Game News I discovered the new game from the creator of Limbo, Somerville
The co-founder of the Playdead studio (Limbo, Inside) is releasing a new game called Somerville and planned for the Xbox Game Pass. I played there for a few hours.
How I longed to get my hands on Somerville. After leaving the Playdead studio somewhere in 2017, co-founder Dino Patti unveiled this new project under development at the premises of Jumpship, its new flagship. The creator of the very cult Limbo had only shared a few snippets of images. Until now, I didn’t know much about the game, except that it depicts a sci-fi universe in the aftermath of a disaster. In the shoes of a father, the challenge is to reconstitute your family during a narrative experience that takes place in a rural landscape that seemed to me to be quite fabulous. And even if the images may suggest it, Dino Patti ensures that the experience will not be anything like Inside-like. Even on Steam, the information surrounding the game remains quite nebulous: “Our commitment is to bring unique experiences that treat people with respect and help extend the meaning of the concept of interactive media”. Can’t wait to find out how the last part of this sentence applies.
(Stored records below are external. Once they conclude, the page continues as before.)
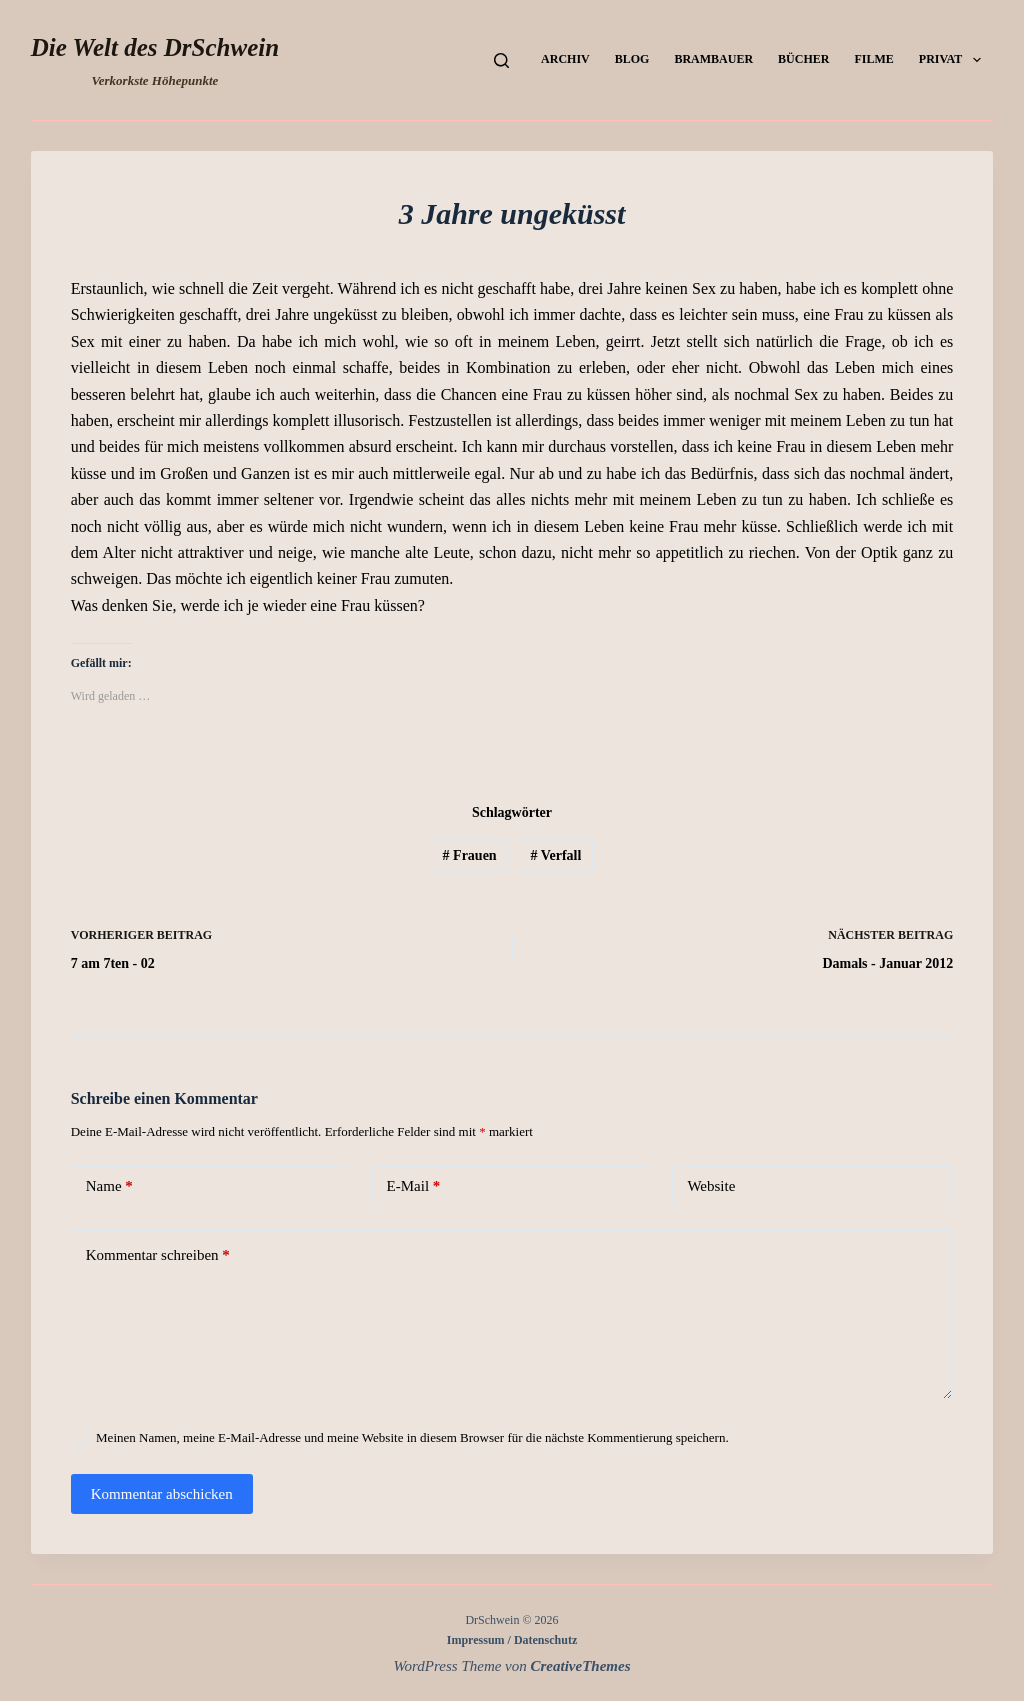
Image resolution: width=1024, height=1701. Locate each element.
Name (109, 1186)
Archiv (565, 59)
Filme (873, 59)
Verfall (555, 855)
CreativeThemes (581, 1666)
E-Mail (414, 1186)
There are still some details that were dropped by a gameplay video released a few months earlier: we know that our protagonist will have to manipulate the lights to release extraterrestrial materials. Using light to defend yourself has a little Alan Wake side to it that I really like.
So here I am, joystick in hand, discovering Somerville. First sequence: a father, a mother, a little boy and a dog are asleep on their couch. Only the glow of the TV illuminates the living room. But outside, strange purple waves are agitated and presage the beginning of a catastrophe which will very quickly disturb the family cocoon. Surprise, it is in the skin of the little boy that we take our first steps. A small, short-lived subtlety that, we hope, portends great game design ideas. The child does what is expected of him, in other words, he wreaks havoc and wakes his dear parents with alarming cries as he accidentally falls into the kitchen trash can. Then the story accelerates: huge alien ruins crash to the ground, mother and son disappear and the father wakes up alone in the basement of the house with the dog (already my favorite character). Ah, let’s add that he also inherited a rather strange power which seems to amplify the sources of light he finds and which he collected by brushing past an equally strange dying character crushed by the ruins. So many strange circumstances (again) that set a framework that I particularly like. But what is really striking with the first minutes of this experience is the sound design. Nobody speaks, there is very little music, but every action takes place in a huge crash. There is immense care given to the sound effects which alone make up the particular atmosphere of the title, which can also count on licked shots.
As promised, it is therefore a question of manipulating the lights to free oneself from environmental puzzles. Very simple mechanics to assimilate. There are still issues though: the handling is frankly not pleasant, the perspectives remind me of the difficulties I had already encountered on Little Nightmares and the game really lacks intuitiveness. In one hour of play, I have still made too little progress; mainly because I couldn’t perfectly position my character quickly enough to manipulate such an object, or simply because I didn’t know which mechanism to approach to move the story forward. For a first experience in this highly enticing universe, I would have liked to be better guided. As I speak to you, I am about to dive back into a part of the game where I have been stuck for long minutes. I am ready to persevere for Dino Patti, for this atmosphere so attractive and then to discover if wife and child were kidnapped by a flying saucer or cowardly abandoned me in the cellar of my house. See you later.